Un paso más en el vacío

Un paso más en el vacío

Flamenco Viene del Sur

La belleza sin igual de las escenas de Questcequetudeviens?, que podíamos traducir ¿Cómo te va?, no ocultan lo enigmático de una obra marginal, bien alejada del flamenco. La Compagnie 111, dirigida por Aurélien Bory, hace un trabajo minucioso e intimista, cargado de oníricos golpes de efecto que embelesan tanto como difuminan el norte.

El lunes pasado, salí del Teatro Alhambra con una satisfacción encontrada. Por un lado, una función de impecable factura saturaba mis sentidos. Por otro, el foro inapropiado para presentar esta obra llegaba a desorientar.

Y van dos. Flamenco Viene del Sur comenzó ajeno y prosigue aferrándose con alfileres a lo que se entiende como flamenco. Sin embargo, vuelvo a decirlo, este espectáculo en otro contexto habría arrasado.

¿El problema cuál es entonces? El problema sigue siendo el de siempre: no se puede vender el ensayo y la vanguardia, la experimentación y el virtuosismo contemporáneo (o no exclusivamente), en un ciclo donde debe prevalecer el flamenco de raíz. ¿O no? Quizá debamos cambiar el concepto y hablar de que el flamenco crece con la vanguardia final.

Era normal, aunque no justificado, nunca justificado, el comentario del público durante el espectáculo. Un personal tan sorprendido como decepcionado que, a los postres, como digo, se llevó una gran impresión.

El anuncio de la obra estaba calificado desde un primer momento como danza contemporánea, así sabíamos prácticamente a qué atenernos. La bailaora Stéphanie Fuster, con una buena base y una plasticidad admirable, lleva el peso de un espectáculo más hermético de lo deseado. José Sánchez, a la guitarra, mantiene un ritmo constante, a veces monótono, con un tempo laxo. Alberto García, desgrana una seguiriya durante toda la velada que impone el pulso dramático del argumento hasta terminar, según el programa, con el “auto-sacrificio auténtico” de la bailarina (pues la llama bailarina no bailaora).

El comienzo es lento y desconcertante. Fuster, con un vestido rojo exento a su persona, interpreta el reiterado latido de la guitarra, con momentos sorprendentes y otros próximos a la contorsión. Acaba con el vestido como peineta, como gran paso procesional, al que una saeta lo ilustra.

Un camerino, como bungalow de fábrica, cobra protagonismo, en el que Stéphanie, de calle comienza sus ensayos. Es una escena repetida, que ya hemos visto en Belén Maya, Isabel Bayón o Rocío Molina, pero nunca desde fuera, como simples espectadores de un teatro en el teatro, lo que le imprime un carácter más encorsetado.

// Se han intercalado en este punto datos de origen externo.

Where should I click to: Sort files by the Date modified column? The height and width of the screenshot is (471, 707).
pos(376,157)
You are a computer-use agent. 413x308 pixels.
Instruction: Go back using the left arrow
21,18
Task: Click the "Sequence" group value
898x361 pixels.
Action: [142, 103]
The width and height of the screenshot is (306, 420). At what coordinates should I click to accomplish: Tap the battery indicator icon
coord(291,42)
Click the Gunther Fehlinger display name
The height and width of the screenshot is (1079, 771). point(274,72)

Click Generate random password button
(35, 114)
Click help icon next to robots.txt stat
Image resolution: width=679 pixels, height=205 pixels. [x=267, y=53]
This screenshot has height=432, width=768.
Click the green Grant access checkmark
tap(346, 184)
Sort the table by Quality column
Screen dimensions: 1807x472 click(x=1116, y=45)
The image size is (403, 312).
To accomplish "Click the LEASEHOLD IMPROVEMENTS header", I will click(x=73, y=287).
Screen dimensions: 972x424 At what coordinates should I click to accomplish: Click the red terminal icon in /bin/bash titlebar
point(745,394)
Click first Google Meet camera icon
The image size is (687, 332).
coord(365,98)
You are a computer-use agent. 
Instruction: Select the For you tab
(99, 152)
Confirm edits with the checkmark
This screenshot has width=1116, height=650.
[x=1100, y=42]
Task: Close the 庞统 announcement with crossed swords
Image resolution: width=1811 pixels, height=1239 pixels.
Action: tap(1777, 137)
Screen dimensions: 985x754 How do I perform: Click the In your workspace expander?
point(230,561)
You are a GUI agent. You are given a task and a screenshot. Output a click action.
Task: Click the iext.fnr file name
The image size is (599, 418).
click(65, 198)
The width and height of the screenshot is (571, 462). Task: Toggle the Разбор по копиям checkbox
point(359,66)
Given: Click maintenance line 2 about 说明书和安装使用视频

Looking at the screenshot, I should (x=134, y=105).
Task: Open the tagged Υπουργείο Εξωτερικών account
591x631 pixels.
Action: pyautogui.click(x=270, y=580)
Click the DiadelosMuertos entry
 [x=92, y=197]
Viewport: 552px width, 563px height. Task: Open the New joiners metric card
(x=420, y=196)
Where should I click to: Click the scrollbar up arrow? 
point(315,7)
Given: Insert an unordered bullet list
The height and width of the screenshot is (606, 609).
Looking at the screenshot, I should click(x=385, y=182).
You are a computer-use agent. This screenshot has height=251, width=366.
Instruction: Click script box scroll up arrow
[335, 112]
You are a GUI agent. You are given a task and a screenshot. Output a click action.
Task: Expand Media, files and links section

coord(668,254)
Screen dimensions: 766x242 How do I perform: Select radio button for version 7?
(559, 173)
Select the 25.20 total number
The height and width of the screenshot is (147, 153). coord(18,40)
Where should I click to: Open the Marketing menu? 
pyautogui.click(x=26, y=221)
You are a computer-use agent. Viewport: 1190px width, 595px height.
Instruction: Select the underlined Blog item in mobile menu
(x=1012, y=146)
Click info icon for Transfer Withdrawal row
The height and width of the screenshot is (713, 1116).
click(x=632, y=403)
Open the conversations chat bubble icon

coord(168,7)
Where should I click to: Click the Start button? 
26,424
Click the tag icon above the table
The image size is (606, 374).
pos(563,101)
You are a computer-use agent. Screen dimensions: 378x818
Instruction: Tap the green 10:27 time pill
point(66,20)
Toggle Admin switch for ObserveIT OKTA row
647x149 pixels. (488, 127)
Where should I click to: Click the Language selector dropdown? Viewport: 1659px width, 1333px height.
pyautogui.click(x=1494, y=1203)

Mientras suenan alegrías y bulerías comienzan los estiramientos y las posturas frente al espejo, hasta llegar a un zapateado frenético donde la cabina se convierte en sauna y se va llenando de vapor. Una vaharada que se va condensando a la par que ella juega con la luz y las sombras, con el azogue y con el cristal empañado que nos da la cara y la huella de su impronta esférica.

La seguirilla, siguiendo repertorios de Carmen Linares, se irá descomponiendo hasta el final. Advertimos un buen timbre y una voz melodiosa, con su pellizquitos, en la persona de Alberto. Más dificultoso “bailando” a su vez con el guitarrista en las sillas de ruedas como de escritorio. Interacción que, francamente, se podían haber ahorrado.

Toda la parte final es apoteósica. Del camerino/sauna empieza a salir agua llenando un pequeño estanque donde la protagonista interpreta las seguiriyas. Entre el chapoteo y las salpicaduras se crean momentos de verdadera hermosura, reforzado por el reflejo de la bailaora en la charca y el taconeo amplificado y el juego de luces, que no nos queda más que aplaudirlo de principio a fin.

Todo se va amortiguando, se va apagando, va “muriendo”, con una toná, con ella tumbada exhausta en el charco donde el cisne cantó.